━━━━━ Material to process ━━━━━

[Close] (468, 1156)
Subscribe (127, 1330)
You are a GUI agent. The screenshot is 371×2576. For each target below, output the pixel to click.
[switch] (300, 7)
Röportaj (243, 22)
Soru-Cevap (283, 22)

━━━━━

**Exercise instructions**
Word for word, return the lines from the one holding "You are a GUI" through the end of the entries above.

**Exercise result**
You are a GUI agent. The screenshot is 371×2576. For each target below, output the pixel to click.
[switch] (300, 7)
Röportaj (243, 22)
Soru-Cevap (283, 22)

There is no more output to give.